**Problem details**
When you reach the line with "The image size" in the data below, begin printing lines exactly, and stop once the line with "Image resolution: width=1389" has been printed.

**Entries supplied**
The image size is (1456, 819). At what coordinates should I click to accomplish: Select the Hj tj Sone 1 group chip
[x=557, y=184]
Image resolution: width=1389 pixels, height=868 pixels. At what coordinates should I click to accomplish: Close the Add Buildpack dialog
--
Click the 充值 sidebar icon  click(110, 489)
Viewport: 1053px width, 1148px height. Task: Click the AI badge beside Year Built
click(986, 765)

**The completed task**
The image size is (1456, 819). At what coordinates should I click to accomplish: Select the Hj tj Sone 1 group chip
[x=557, y=184]
Image resolution: width=1389 pixels, height=868 pixels. At what coordinates should I click to accomplish: Close the Add Buildpack dialog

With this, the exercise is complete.